Single Mom Influence

Today I invite you to find a way to work through the problems that you struggle with, focus on a solution and closure to current and past events.  Today is the day you need to tell yourself that you are brave, you are strong and you deserve to be happy even as a single mom struggling.

Cheers to the single moms out there who work through their problems, rise above and find a way to be that positive mom influence on their child(ren) day in and day out. Keep it real single moms. Be thankful that you are blessed to raise these little children you call yours and remember their love is forever, so as long as you raise them right.

Those Bittersweet Teen Years

A s you watched your teen walk off to high school with a cup of tea in her hand and her hair dyed and cut to her liking, it dawns on you that you helped raise this child. This now teenager is yours, she is growing up and in this brief moment your heart aches because you realize it won’t be long before she is an adult of her own, off making her own life. These days are bittersweet, full of moments where she is still your little girl yet an adult at the same time. Days full of moments where just for a glimpse she’s that same little girl who loves coloring with you, chatting with you about anything and everything, that same little girl who used to cook in the kitchen with you and seemed to enjoy every waking moment being near you.

You are mother, a woman who is meant to raise the children and set them free on their own adventure called life. You are mother, a woman who loves unconditionally no matter how rough the sea gets. You are mother, a woman who is meant to guide her children through their younger years in a way that molds them to be confident, independent and creative adult souls. You are mother, and while the thought passes briefly that soon you will be mother to two younger sons, while your daughter ventures into adulthood …

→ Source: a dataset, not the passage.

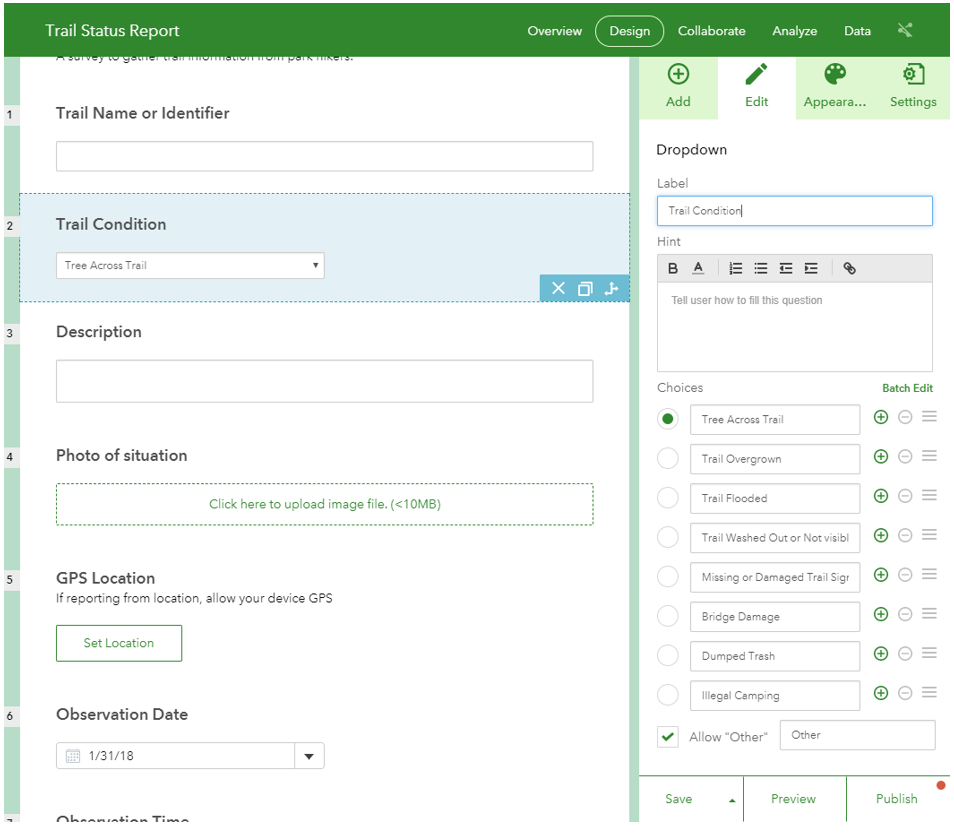
Task: Insert a hyperlink in the Hint editor
Action: (x=849, y=268)
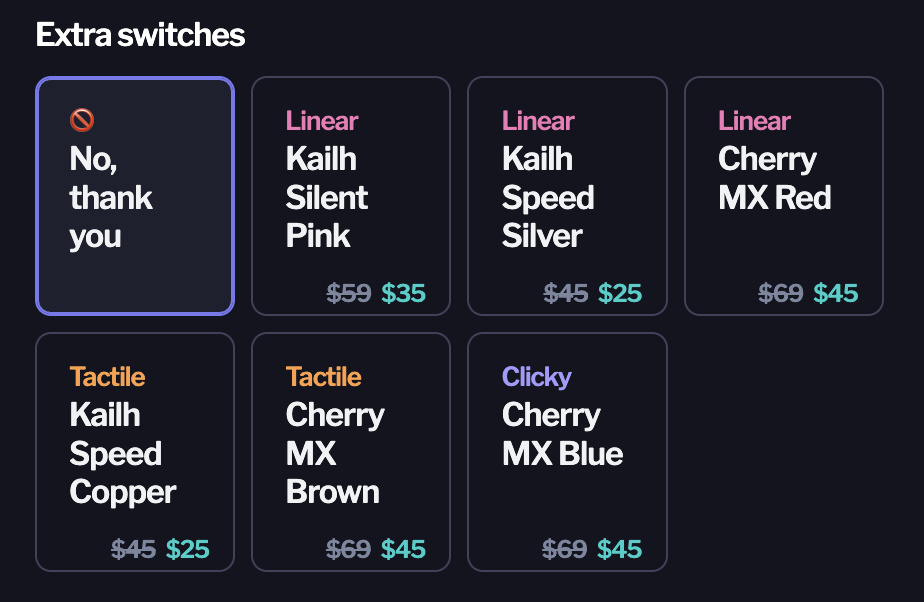Click the Linear label above Kailh Silent Pink
Image resolution: width=924 pixels, height=602 pixels.
(322, 121)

you feel both happiness and sorrow.

Being a mother has always been the best job I have ever held. Sure some days are harder than others and that thing called sibling rivalry drives me crazy in some moments. The things is though, I wouldn’t trade a day of motherhood for anything else. The mom in me always shines through, admitting my flaws and constantly working to be a better person every single day. Each day I work to be stronger, more confident and a great example for my children, I become something stronger and more confident for myself.

Cherish Each Moment

I read daily on Facebook of friends having such challenges with their teenagers, yet I look at my lovely teen daughter and the only challenge I face is her indecisive nature, which I blame me for. I am truly one who can be full of indecisive responses and it’s a fact that most teenagers are naturally indecisive. As the days pass, I realize more and more that I am enjoying these days of motherhood, raising a teen daughter and watching as she figures out who she is as a person and wonder who she will be in four years when she graduates high school and ventures into the real world.

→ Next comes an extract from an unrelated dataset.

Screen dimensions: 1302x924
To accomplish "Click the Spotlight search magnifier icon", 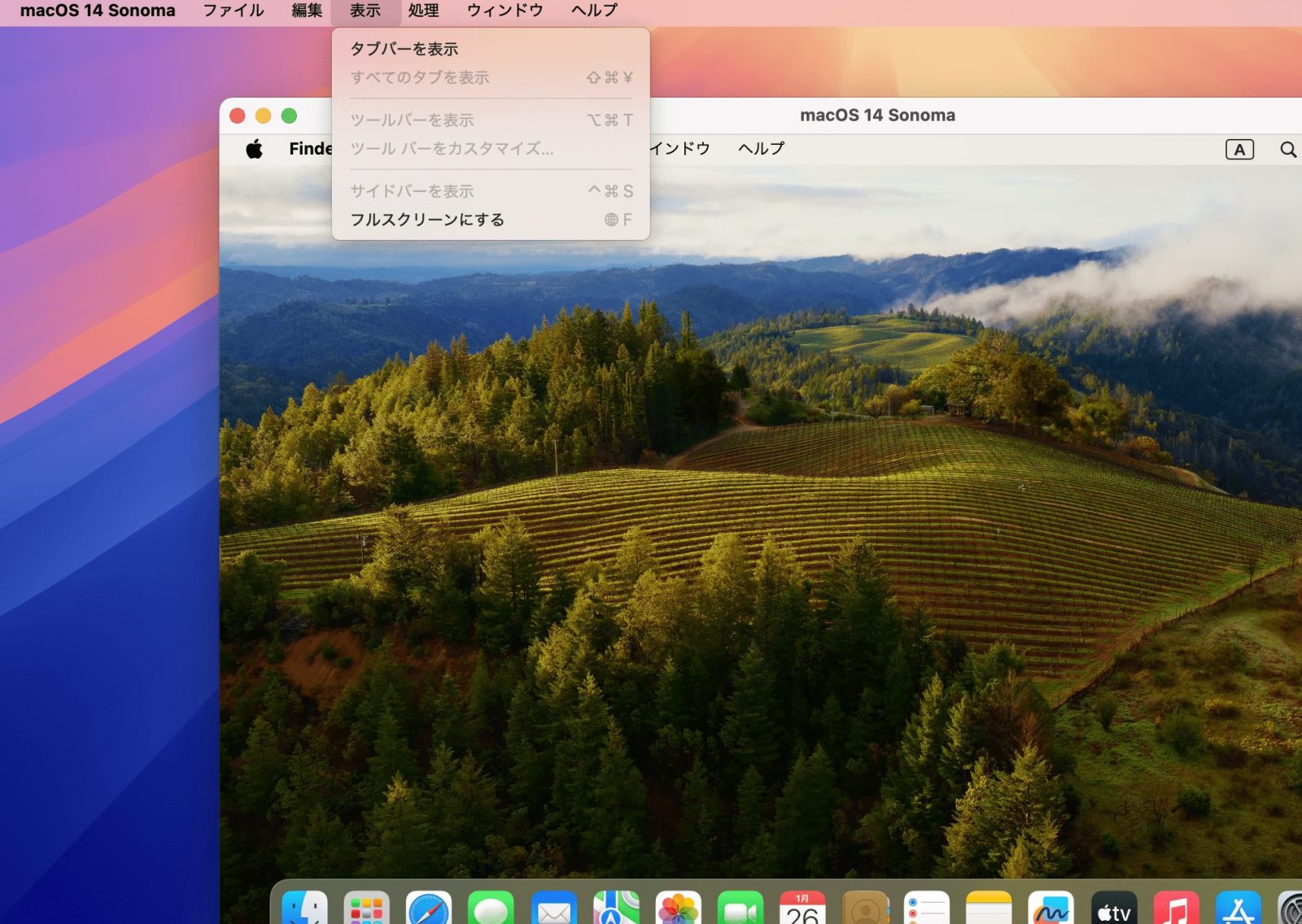I will click(1288, 150).
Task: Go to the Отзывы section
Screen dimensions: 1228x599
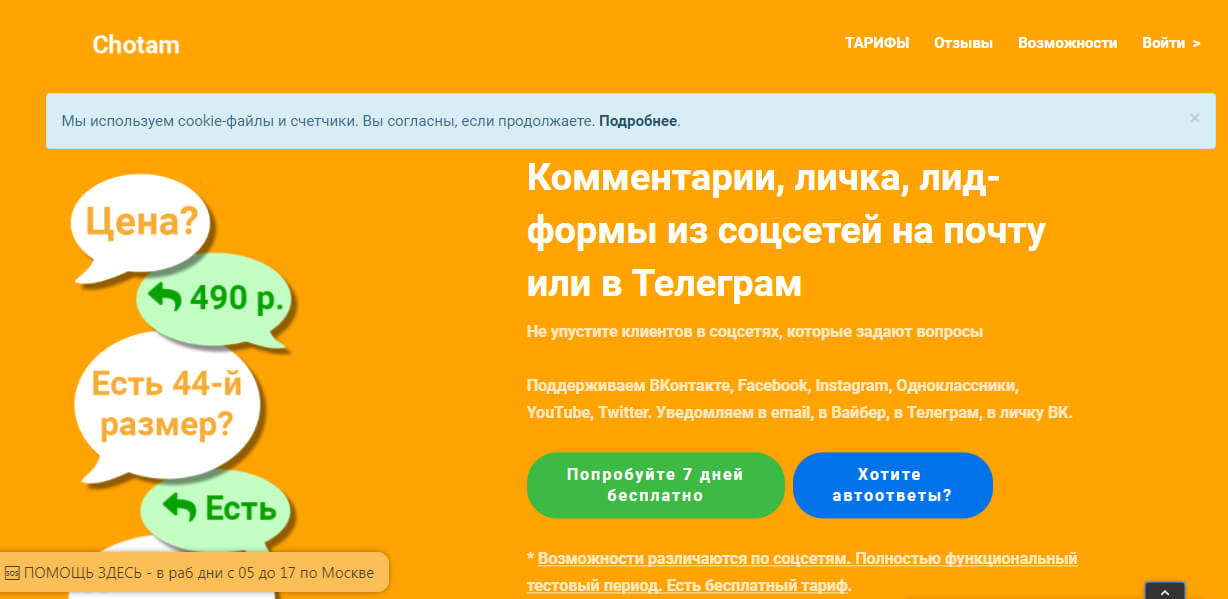Action: point(963,43)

Mom Influence Bittersweet Teen YearsThings that matter

Remember to focus on what you have instilled within your teen daughter, not the bumps she’s working through as she finds herself.

I find myself feeling that bittersweet feeling that comes when you are nearing the last years of raising a child, those moments when you are supposed to let go just a little bit more and allow for them to make their own mistakes, no matter how hard that can be. Let go and let them be who they are without judgment or ridicule. Let go and trust that the last 13 years haven’t gone wasted, that somewhere deep within you have embedded a great example of good morals, manners and confidence that will shine through in every challenging moment.

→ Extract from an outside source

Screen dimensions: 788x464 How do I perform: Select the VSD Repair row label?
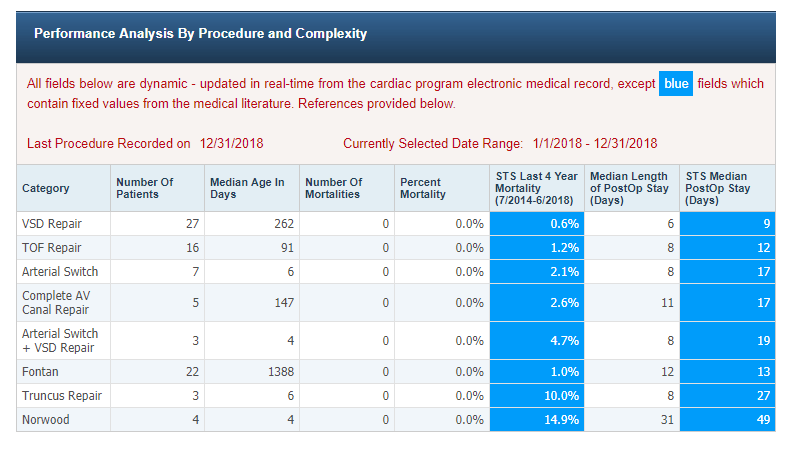53,224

Motherhood is not something for the faint at heart, you will find your heart strings are tugged at every new stage in childhood. It’s how you handle the scenario that makes you a Mom Influencer.

Mom Influence Cherish Each Moment of Motherhood

Be proud, for you have raised a child who has survived fourteen years and is now ready to start embarking on their own journey, a journey to adulthood and boy are you blessed to be able to watch this unfold.